> _WHAT YOU ARE ASKED TO DO_
From the listing that follows, output everything exactly except the pictures.

> _INPUT_
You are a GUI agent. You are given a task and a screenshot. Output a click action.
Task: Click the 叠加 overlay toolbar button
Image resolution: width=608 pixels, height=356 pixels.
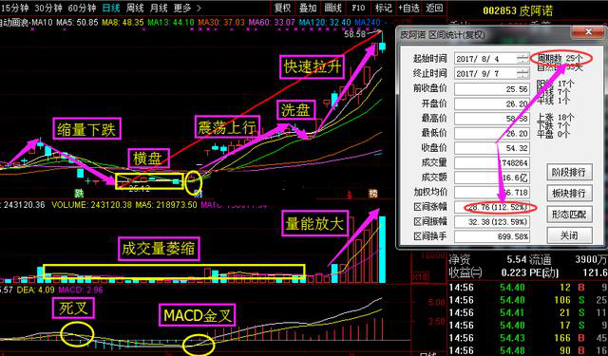(x=308, y=8)
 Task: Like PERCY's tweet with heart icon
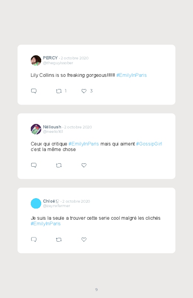[84, 91]
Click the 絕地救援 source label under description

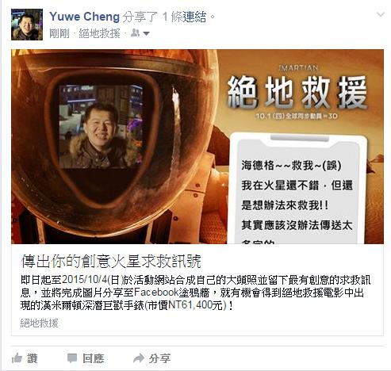tap(39, 323)
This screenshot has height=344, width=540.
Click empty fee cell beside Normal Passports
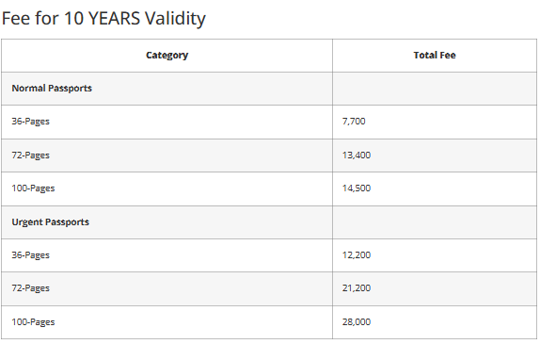(x=435, y=89)
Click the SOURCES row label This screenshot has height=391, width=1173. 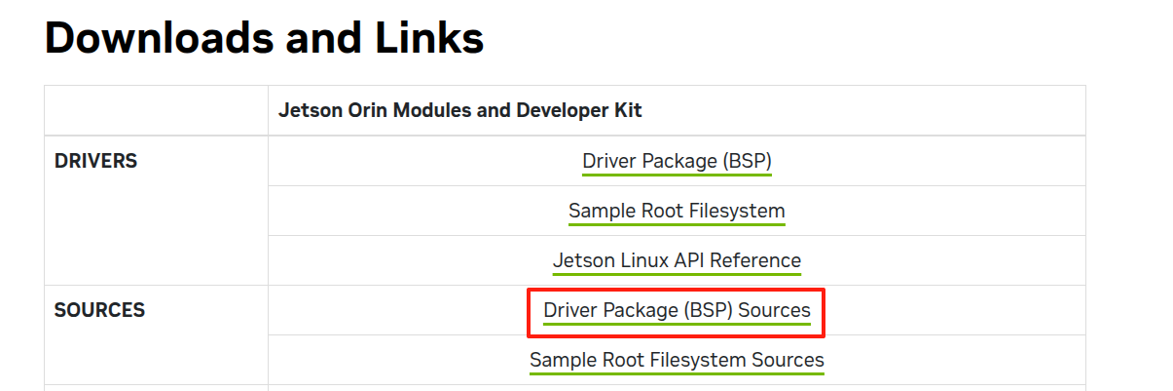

> _SOLUTION TO THIS TASK_
You are a GUI agent. You are given a task and a screenshot. Output a click action.
Task: Click the 叠加 overlay toolbar button
Image resolution: width=608 pixels, height=356 pixels.
(x=308, y=8)
 Task: Like PERCY's tweet with heart icon
[84, 91]
Click the 絕地救援 source label under description

tap(39, 323)
This screenshot has height=344, width=540.
Click empty fee cell beside Normal Passports
(x=435, y=89)
Click the SOURCES row label This screenshot has height=391, width=1173. 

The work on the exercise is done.